● THE TASK: Search the entries below for the word "agent", then copy each line in which it is found.

[Collected data entries]
::::::::

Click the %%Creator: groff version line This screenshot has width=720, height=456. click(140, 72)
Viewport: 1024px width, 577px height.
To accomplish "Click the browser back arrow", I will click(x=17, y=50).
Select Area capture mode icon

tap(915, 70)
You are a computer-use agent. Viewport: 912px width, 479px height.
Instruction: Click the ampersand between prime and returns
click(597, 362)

::::::::

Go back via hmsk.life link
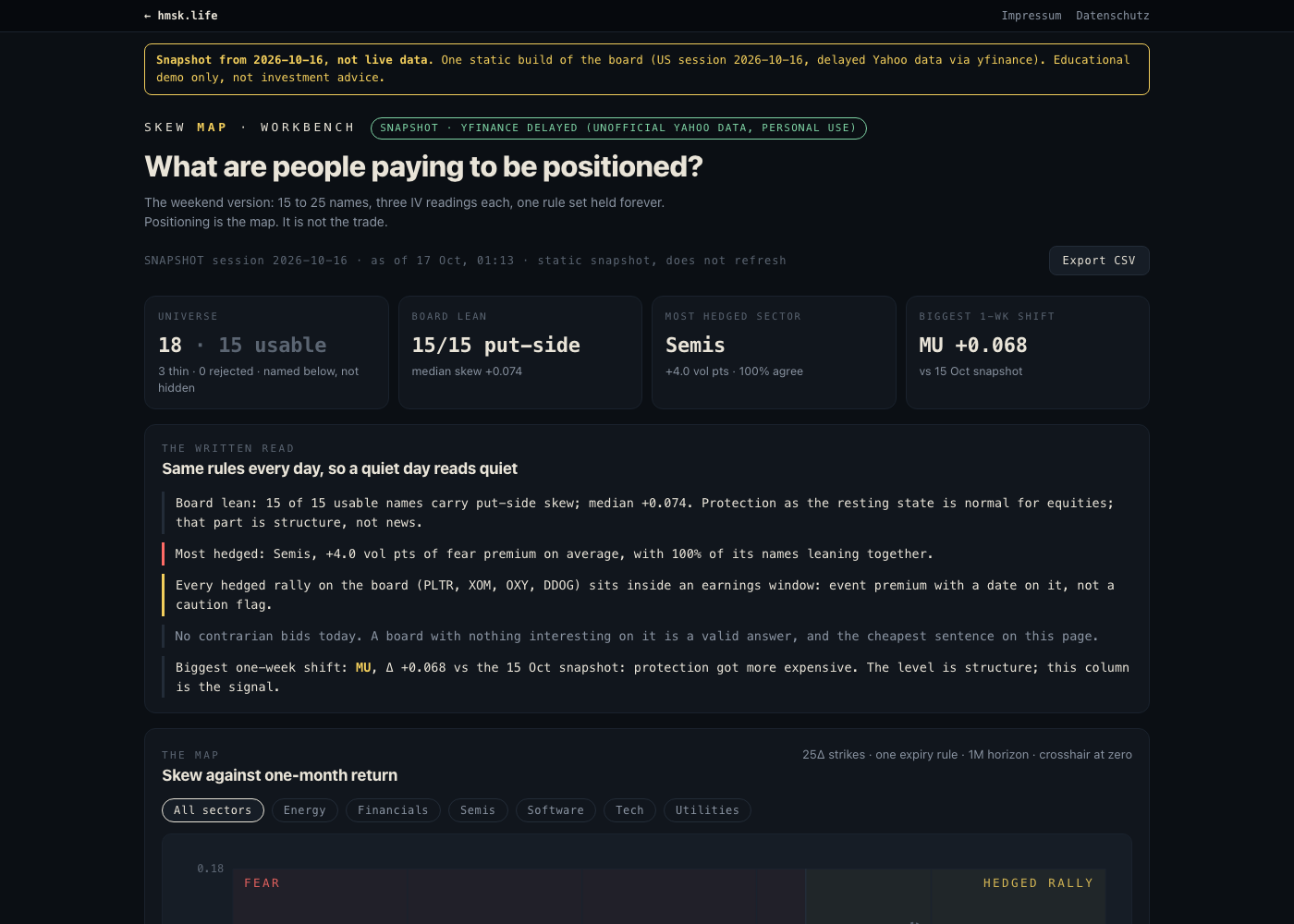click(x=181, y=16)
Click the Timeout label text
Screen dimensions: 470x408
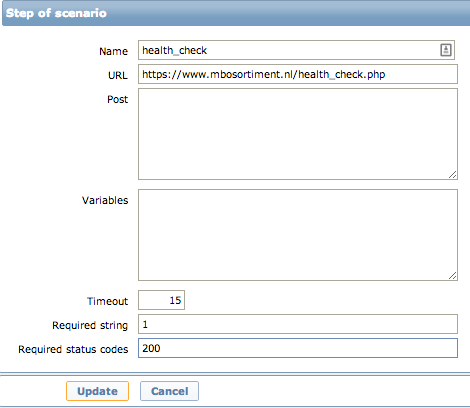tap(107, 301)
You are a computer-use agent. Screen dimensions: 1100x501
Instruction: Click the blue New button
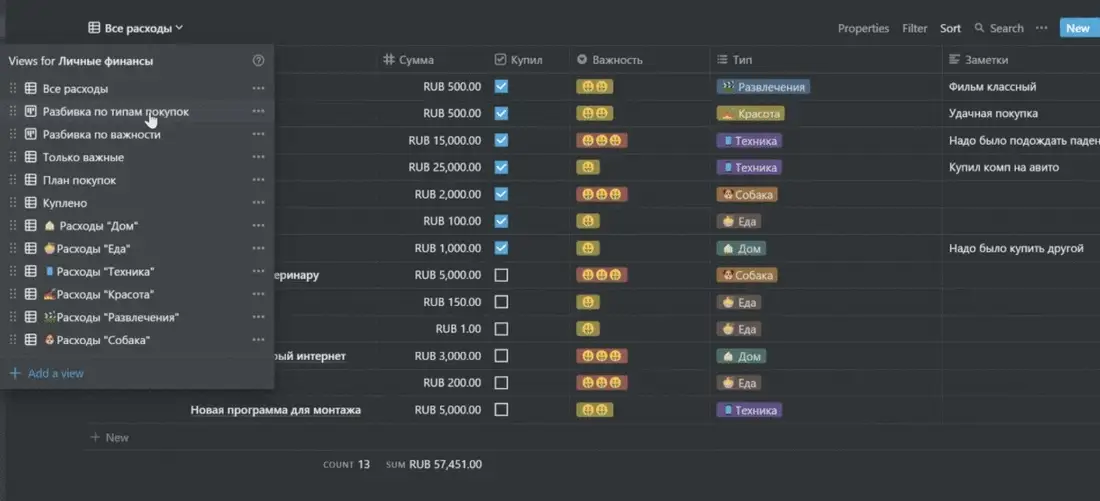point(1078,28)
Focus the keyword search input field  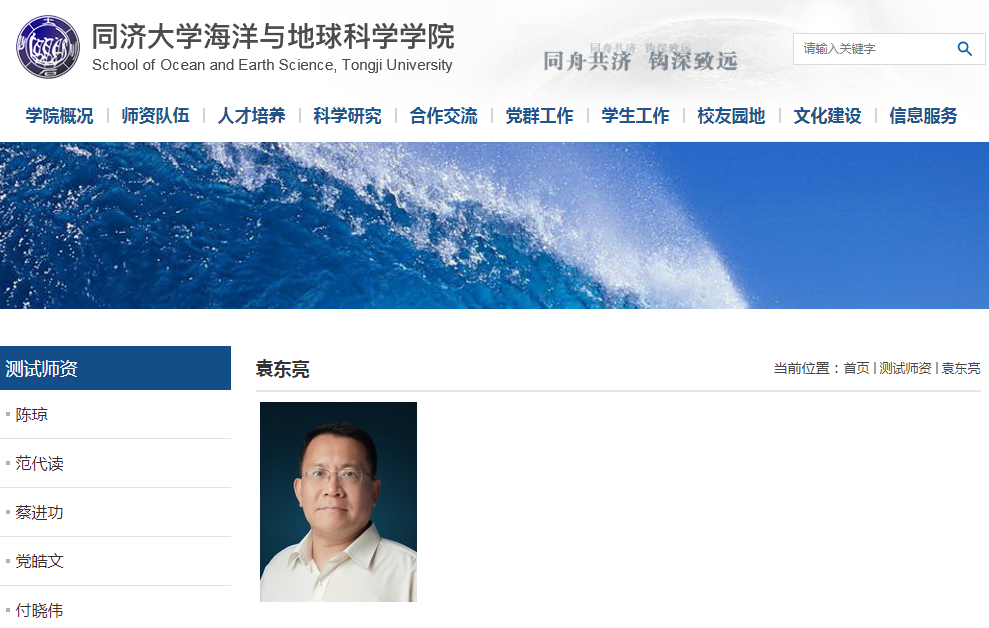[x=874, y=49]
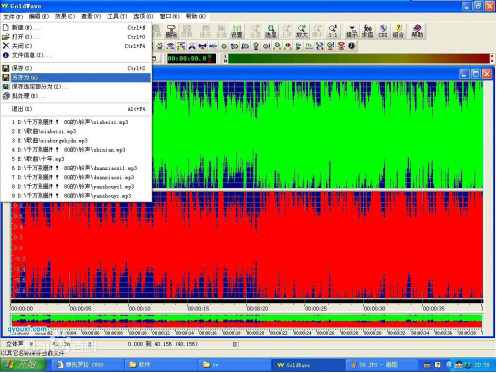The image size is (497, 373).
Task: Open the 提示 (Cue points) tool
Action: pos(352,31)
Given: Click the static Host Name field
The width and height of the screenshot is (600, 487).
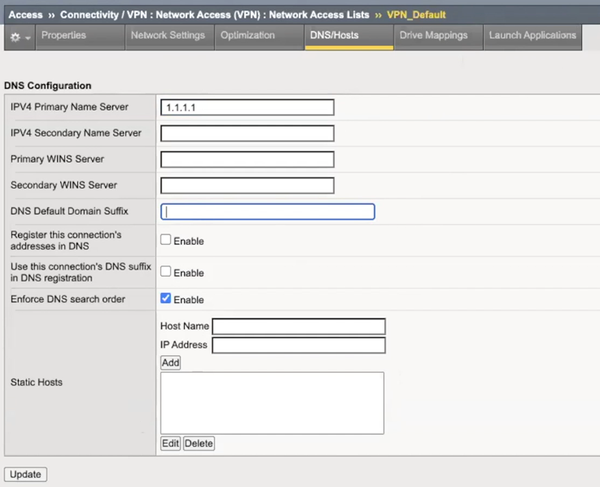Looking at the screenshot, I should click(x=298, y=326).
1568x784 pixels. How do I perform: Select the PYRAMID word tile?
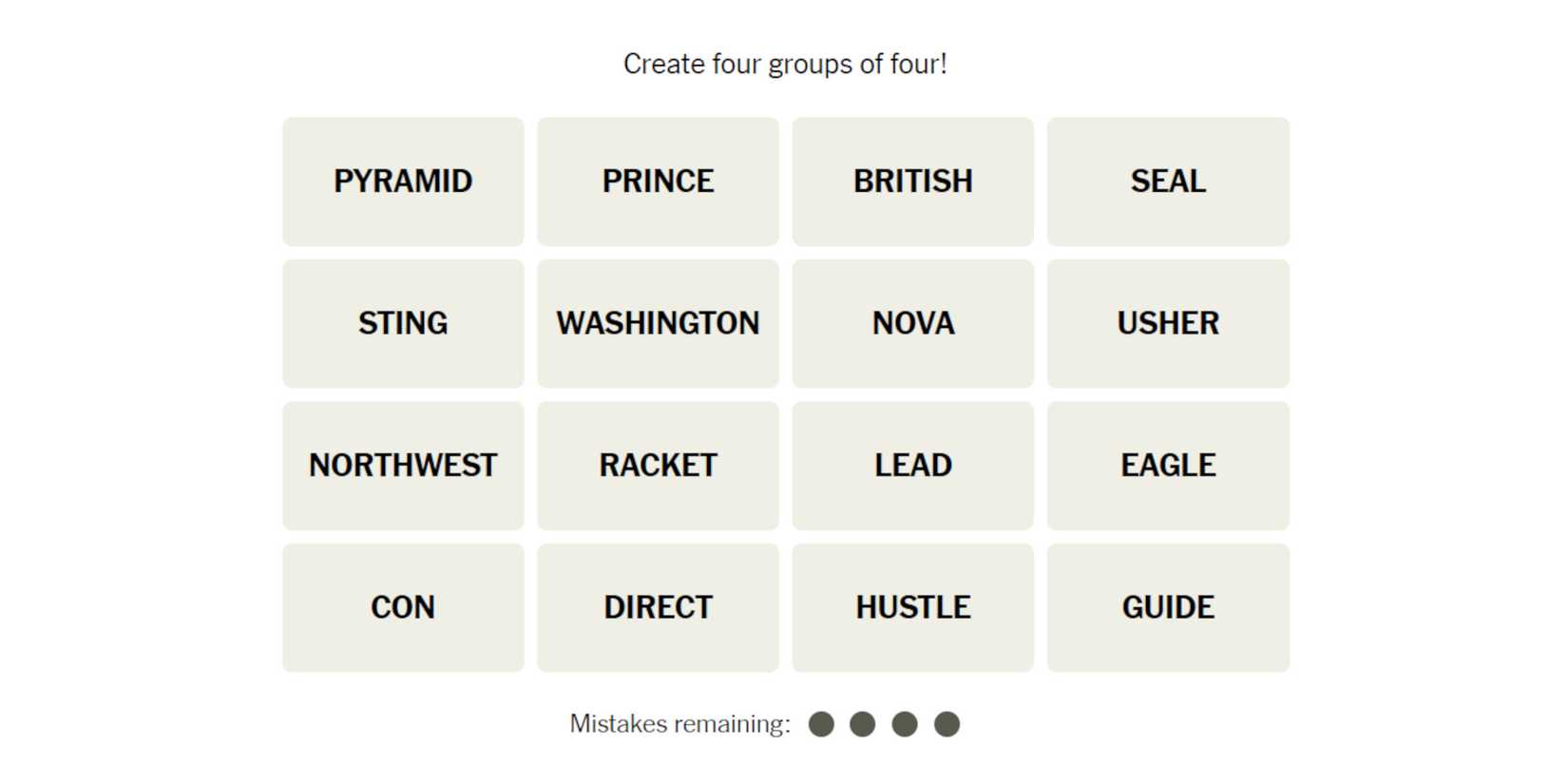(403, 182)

::::::::

● WRITTEN RESPONSE:
You are a computer-use agent. Viewport: 912px width, 479px height.
You are a computer-use agent. Screen dimensions: 1100x501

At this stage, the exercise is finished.